* **Description of the task**
Only some lines are wanted. Transcribe, exactly, the lines below from the line with "Música y Flamenco (73, 2186)" up to and including the line with "Educación (54, 2147)".

* **Records**
#####

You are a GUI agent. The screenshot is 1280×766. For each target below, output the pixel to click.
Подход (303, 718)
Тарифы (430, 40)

#####

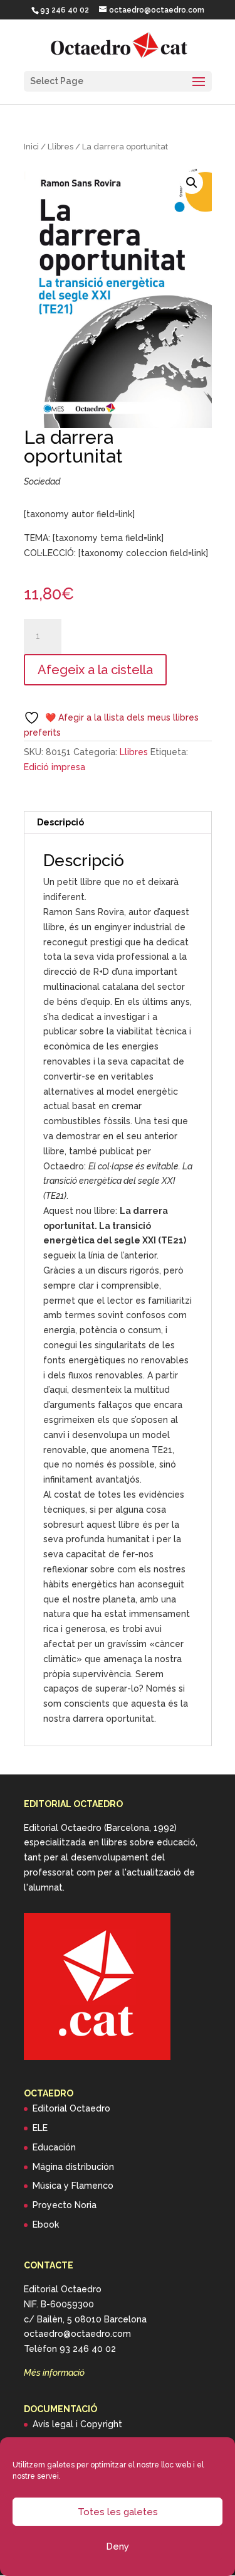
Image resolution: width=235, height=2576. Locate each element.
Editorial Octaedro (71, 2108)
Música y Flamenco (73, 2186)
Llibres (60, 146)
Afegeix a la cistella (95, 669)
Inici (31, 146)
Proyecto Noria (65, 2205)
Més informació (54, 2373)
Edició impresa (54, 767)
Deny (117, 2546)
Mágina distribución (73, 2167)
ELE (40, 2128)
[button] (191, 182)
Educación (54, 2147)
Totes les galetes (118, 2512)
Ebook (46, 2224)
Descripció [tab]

#####

* **Exercise solution**
Música y Flamenco (73, 2186)
Llibres (60, 146)
Afegeix a la cistella (95, 669)
Inici (31, 146)
Proyecto Noria (65, 2205)
Més informació (54, 2373)
Edició impresa (54, 767)
Deny (117, 2546)
Mágina distribución (73, 2167)
ELE (40, 2128)
[button] (191, 182)
Educación (54, 2147)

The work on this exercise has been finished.